La Commission réitère sa recommandation de libérer immédiatement les personnes détenues arbitrairement comme les défenseurs des droits de l’homme Germain Rukuki et Nestor Nibitanga, les journalistes d’Iwacu et tous ceux détenus pour des raisons politiques, ceux ayant déjà purgé leur peine ou bénéficié de la grâce présidentielle.

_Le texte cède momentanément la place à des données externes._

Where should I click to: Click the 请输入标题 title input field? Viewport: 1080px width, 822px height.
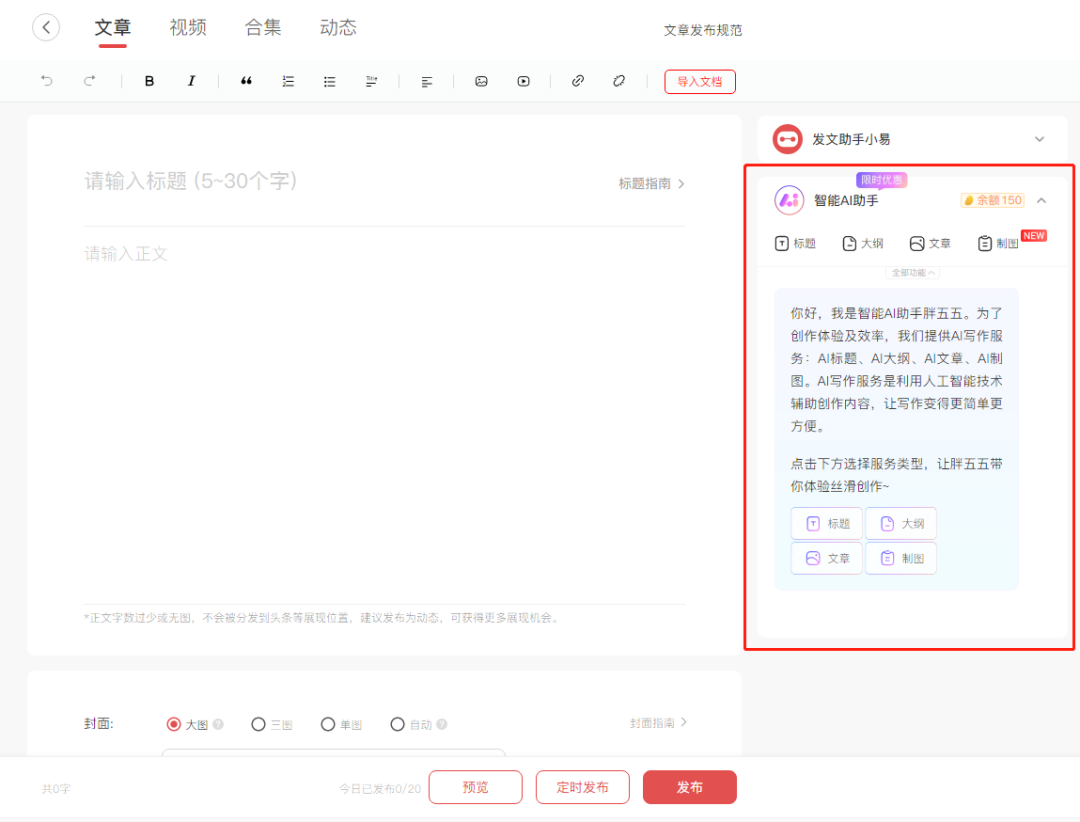pyautogui.click(x=300, y=181)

Les détenus à titre préventif ainsi que les prisonniers en fin de peine devraient également être remis en liberté.
Au niveau global, des mesures complémentaires devraient être prises afin d’atténuer l’impact de la pandémie sur la population burundaise et notamment sur sa capacité à se nourrir, se vêtir, se loger et à maintenir son hygiène personnelle puisque déjà plus d’1,7 million de personnes ont besoin d’assistance humanitaire.
Les mesures prises par les autorités pour lutter contre la propagation du coronavirus ne devraient pas perturber les chaînes d’approvisionnement indispensables à la disponibilité des produits de première nécessité ou à l’acheminement de l’aide humanitaire.
La coopération, seule moyen de combattre le Covid-19
La Commission appelle les autorités burundaises à coopérer de manière étroite avec les organisations internationales et non gouvernementales.
Elle invite le Gouvernement burundais à mettre en œuvre immédiatement les recommandations de l’Organisation mondiale de la santé, notamment sur la distanciation sociale, et encourager toutes les initiatives allant dans ce sens, y compris au niveau individuel, au lieu d’en menacer les auteurs.
Elle appelle également le Gouvernement à développer le plus rapidement possible un plan pour faire face à la menace du coronavirus et apporter du secours aux personnes qui en ont besoin, tant par son effort propre qu’en demandant l’assistance et la coopération internationales si ses moyens ne sont pas suffisants.
Toutes les entraves aux opérations humanitaires et sanitaires devraient être levées immédiatement et les autorités burundaises devraient faciliter la mise en œuvre du Plan global d’action humanitaire pour faire face à la pandémie COVID-19, qui identifie le Burundi comme l’un des pays bénéficiaires prioritaires. La Commission appelle, par ailleurs, la communauté internationale à soutenir ce plan de réponse à la crise mondiale.